Average water concentrations (ng L−1) of oseltamivir carboxylate (OC) measured in Kyoto (R1–R4) and Osaka (R5–R6) prefectures, Japan.

Date	Week	Kamo River	Katsura River			Yodo River
		R1	R2	R3	R4	R5	R6
2007-06-13		nd	nd	-	nd	-	-
2007-12-17	50	-	2	-	7	-	-
2008-02-04	5	2	4	-	11	-	-
2008-02-12	6	-	4	19	10
2008-02-15	6	-	-	-	-	12	58

Figure 2

Number of individuals in Kyoto city and Kyoto prefecture affected by the flu during the flu season 07/08 [14].

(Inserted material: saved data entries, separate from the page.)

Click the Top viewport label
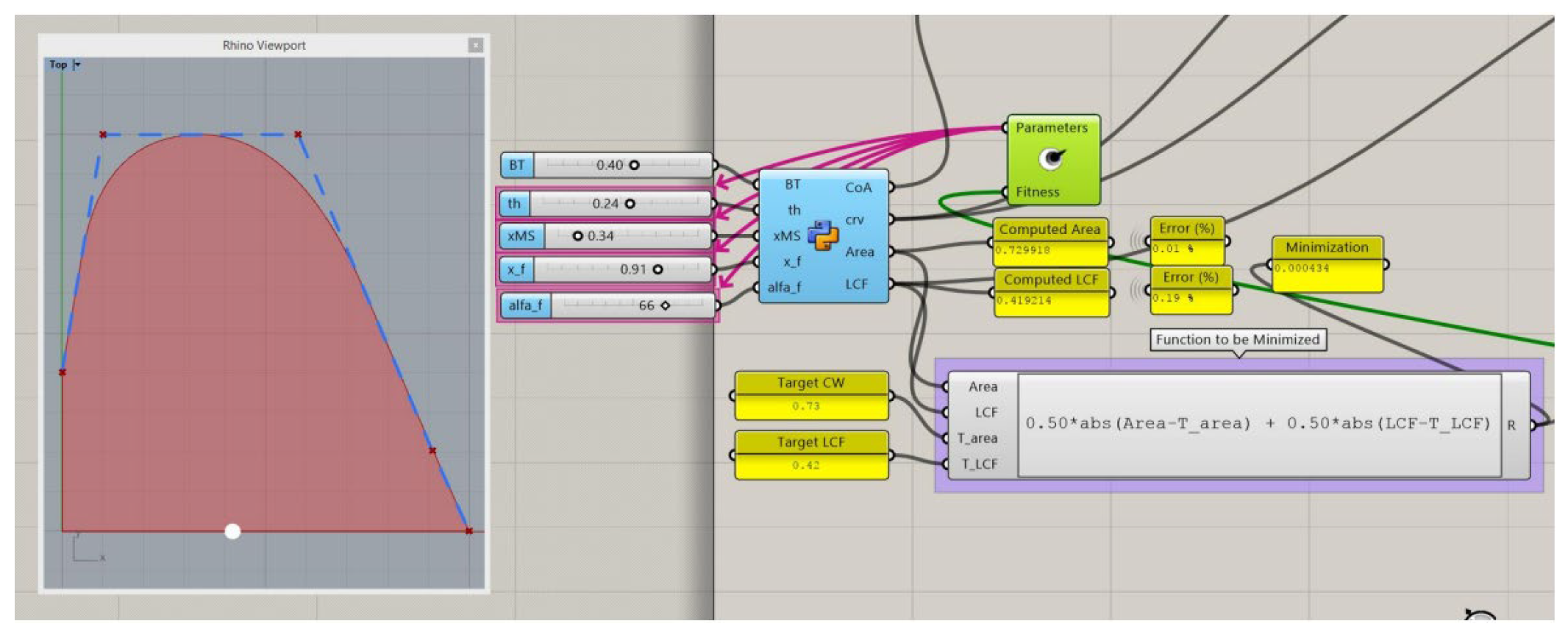 coord(58,65)
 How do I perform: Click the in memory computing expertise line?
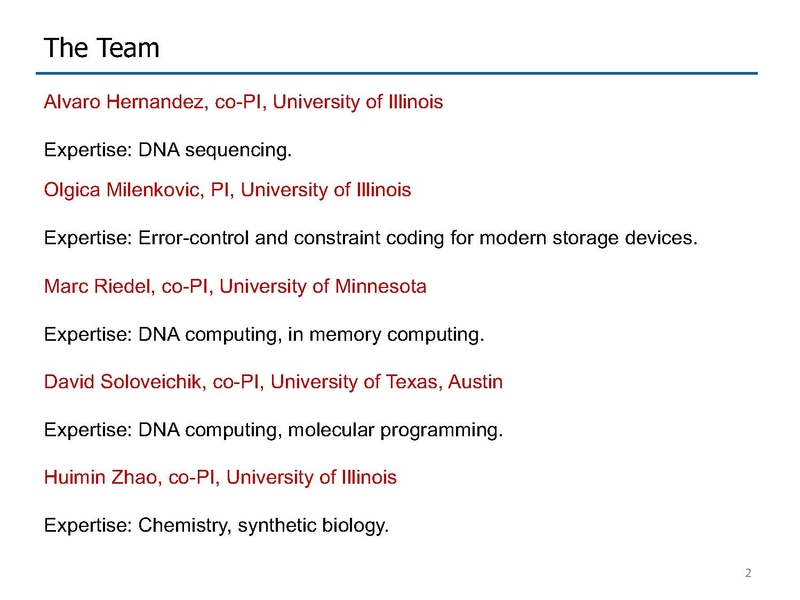(x=264, y=335)
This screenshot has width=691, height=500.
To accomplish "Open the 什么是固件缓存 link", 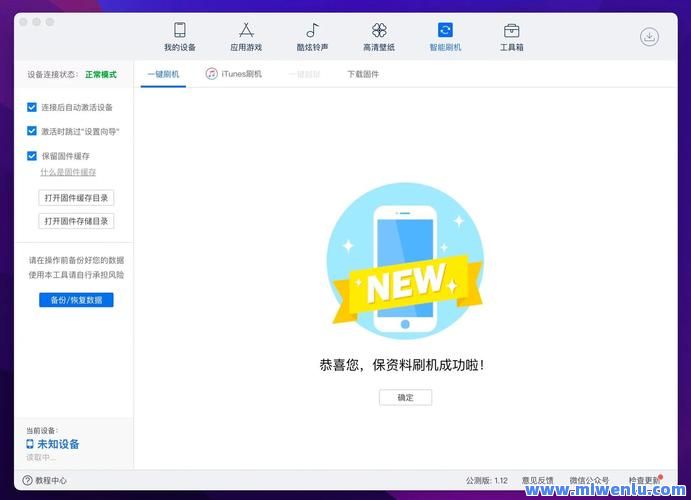I will point(68,172).

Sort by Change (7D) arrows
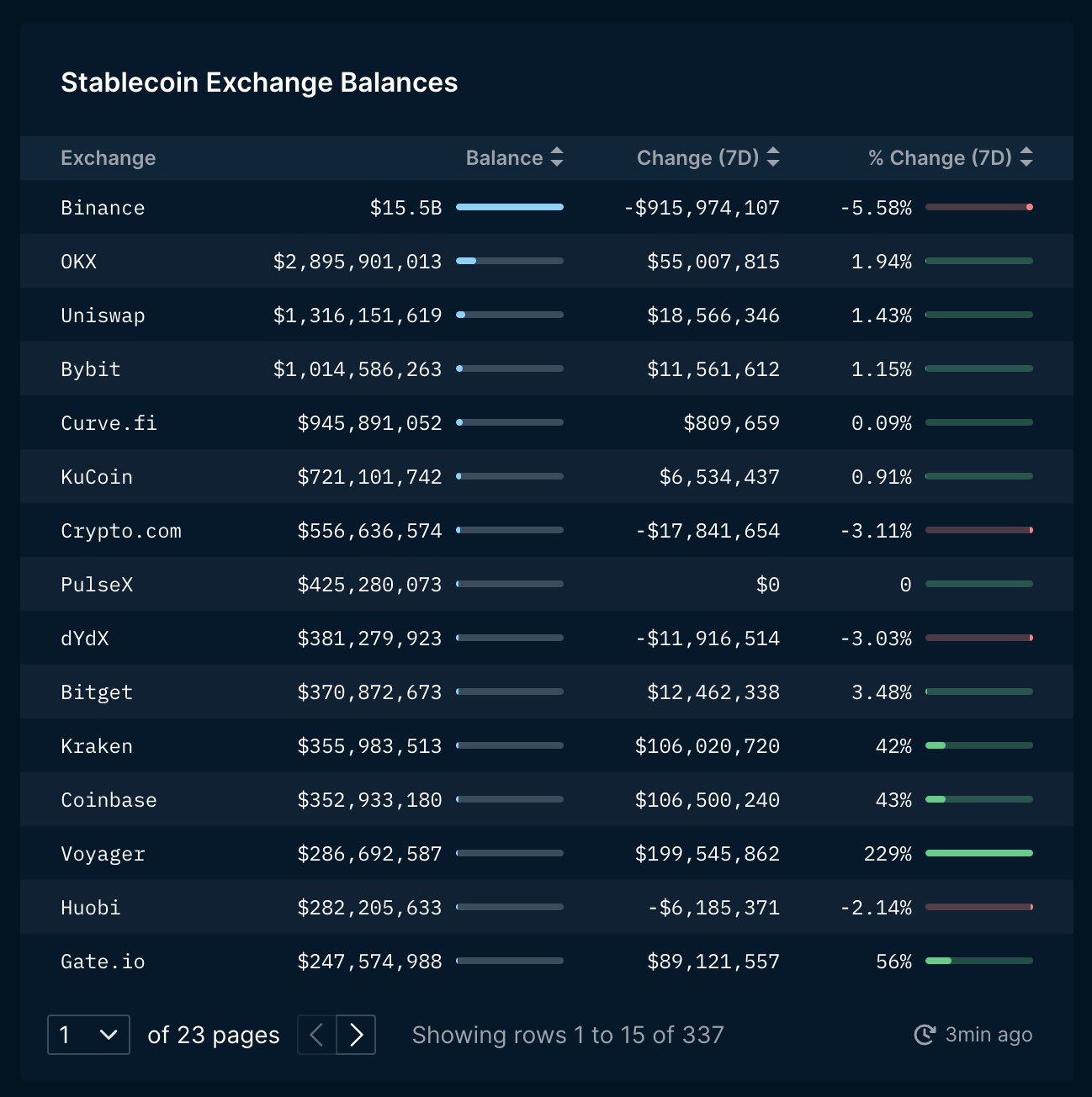[773, 157]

Arrows indicate sampling events.

Discussion

We found that the active metabolite of oseltamivir is present in Japanese waterways at clearly detectable levels. The levels increase at the peak of the flu season and are in the same magnitude as the PEC value estimated from the total use of oseltamivir, and close to the IC50 of OC. Our results suggest that OC levels are higher closer to major STPs and further downstream in a river system. Subsequently, the natural reservoir of influenza virus, dabbling ducks [2], living in the aquatic environments in Japan or another area where oseltamivir is used widely, are exposed to OC. As influenza in dabbling ducks is a gastrointestinal infection, their bowel can contain replicating virus as well as oseltamivir, which could promote the evolution of viral resistance.

Strain-specific vaccines will not be available at the start of a pandemic. The only intervention possible in the absence of vaccines would be the use of antivirals. Earlier pandemic influenza viruses have contained genetic material from avian strains and if oseltamivir-resistance is induced and transferred from the avian reservoir to a virus with pandemic potential there is an imminent risk that one of the cornerstones in pandemic preparedness have been disarmed. It is therefore essential to investigate the biological significance of the observed levels of OC in the environment.